Le Rwanda a officiellement sollicité l’appui des pays africains, notamment de Djibouti et de la Mauritanie, en faveur de la candidature de Louise Mushikiwabo pour un nouveau mandat à la tête du Secrétariat général de l’Organisation internationale de la Francophonie (OIF).
En début d’année, Kigali a confirmé sa décision de présenter à nouveau Mme Mushikiwabo pour un troisième mandat. Ce choix s’appuie sur un bilan largement salué par les États membres au terme de son deuxième exercice.
Le lundi 16 mars, le ministre rwandais des Affaires étrangères et de la Coopération internationale, Olivier Nduhungirehe, s’est rendu à Djibouti. Au cœur de ses échanges avec le président Ismaïl Omar Guelleh figurait le soutien à cette candidature stratégique.
« Je suis à Djibouti en qualité d’envoyé spécial du Président Paul Kagame pour transmettre un message à Son Excellence le Président Ismaïl Omar Guelleh, afin de solliciter son précieux soutien à la réélection de Louise Mushikiwabo », a déclaré le chef de la diplomatie rwandaise.

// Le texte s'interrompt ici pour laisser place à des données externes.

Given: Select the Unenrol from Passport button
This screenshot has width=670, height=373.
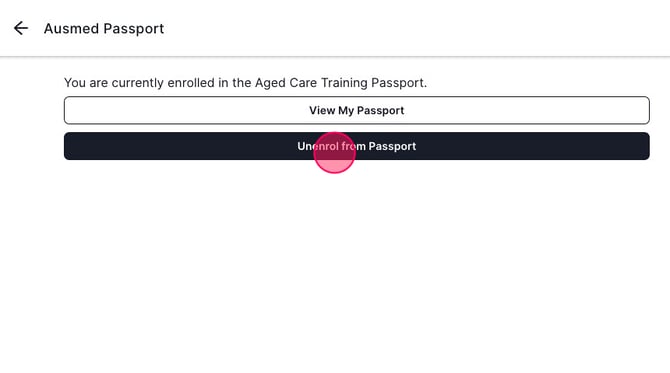Looking at the screenshot, I should pos(357,146).
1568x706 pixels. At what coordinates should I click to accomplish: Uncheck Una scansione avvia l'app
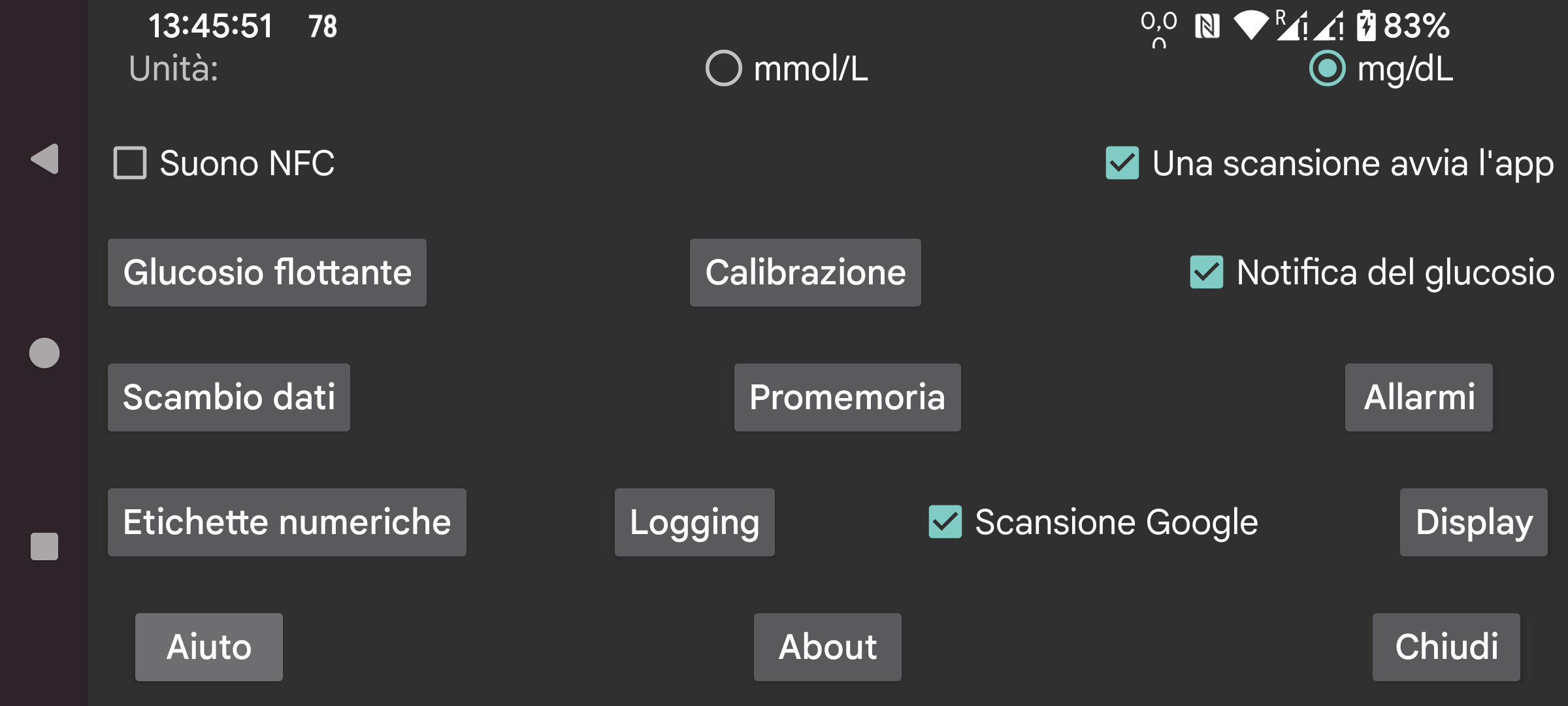tap(1122, 163)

Nduhungirehe a également souligné l’importance de la continuité institutionnelle : « Nous avons discuté des réformes déjà engagées par Louise Mushikiwabo pour rendre l’OIF plus efficace, dynamique, crédible et respectée sur la scène mondiale. »
Simultanément, la ministre des Sports, Nelly Mukazayire, a effectué une visite de travail en Mauritanie. Elle a été reçue par le président Mohamed Ould Cheikh El Ghazouani, à qui elle a transmis un message de son homologue rwandais sollicitant l’appui de Nouakchott pour porter cette candidature africaine.
Depuis son arrivée à la tête de l’OIF en 2018, la secrétaire générale a engagé une réforme en profondeur de l’institution. Cette transformation a permis de renforcer la crédibilité politique de l’organisation, d’améliorer sa lisibilité institutionnelle et d’accroître son efficacité opérationnelle.
Son second mandat a porté davantage sur la mise en œuvre concrète des réformes engagées. Elle met en avant des avancées en matière de décentralisation, d’évaluation des programmes et de performance institutionnelle. L’une des évolutions notables concerne les finances de l’organisation. Les contributions statutaires des États membres, qui n’avaient pas été révisées depuis treize ans, ont été augmentées.